For instance, while AI systems may enhance speed and tactical advantage, they also add the risk of faster escalation. Bombing quicker than “the speed of thought” is not necessarily ideal if it leads to unintended or undesired (from the human perspective) escalation between major powers. 

There is also the risk of AI misalignment, in which an AI’s goals and behaviors diverge from human goals and values due to faulty training, biased data or any number of other factors. While we do not yet know the factors behind the strike on an Iranian girls’ school that resulted in more than 160 people being killed, a tragedy that is still being investigated, the aforementioned risks of AI-enabled warfare can potentially result in similarly tragic incidents.  
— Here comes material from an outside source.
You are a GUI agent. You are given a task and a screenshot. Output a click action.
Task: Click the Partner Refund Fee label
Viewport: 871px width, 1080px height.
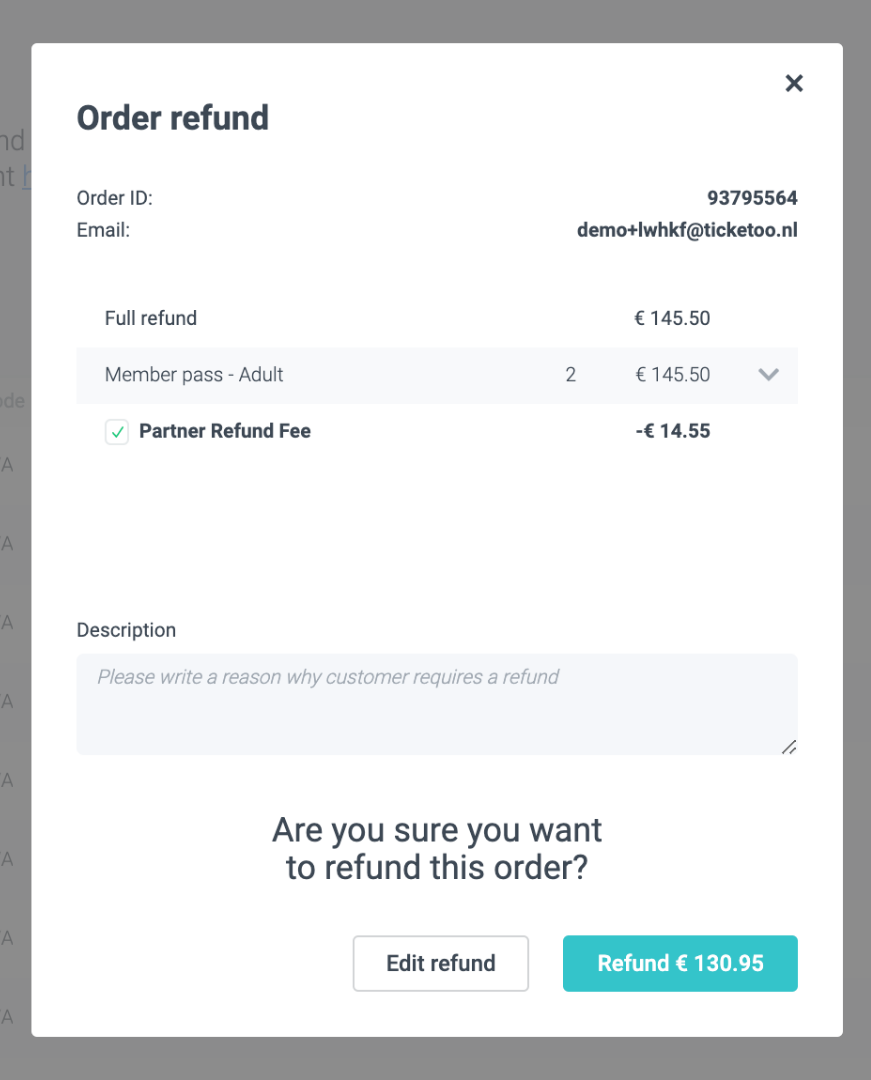[225, 431]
The military AI arms race is another concern. As nations develop more advanced AI, both in general and specifically for military applications, other nations will follow suit. What is used by one nation can conversely be used against it. For example, just as the U.S. and Israel have used cyber operations in conjunction with its kinetic ones, the same tactics and AI-enhanced information warfare and influence operations can be used by Iran against them. We know that Iran has the capability to do this, and there are already signs of heightened cyber threat activity.

Of course, this is only skimming the surface. What will be needed is constant vigilance, oversight and accountability in which humans stay meaningfully involved so that the advancements of AI military technology do not outpace the strategic, ethical and legal risks. We do not yet know what the right balance should look like, but Operation Epic Fury may become the first real-world setting where this balance will be tested.  

AI and autonomous weaponry are indeed the future of warfare. And for better or worse (or both), that future is here and now. The hope is that we can keep the scales tilted toward the better.   

Craig Albert, Ph.D., is a professor of political science at Augusta University, with areas of concentration including international security studies, cybersecurity policy, cyberterrorism and cyberwar.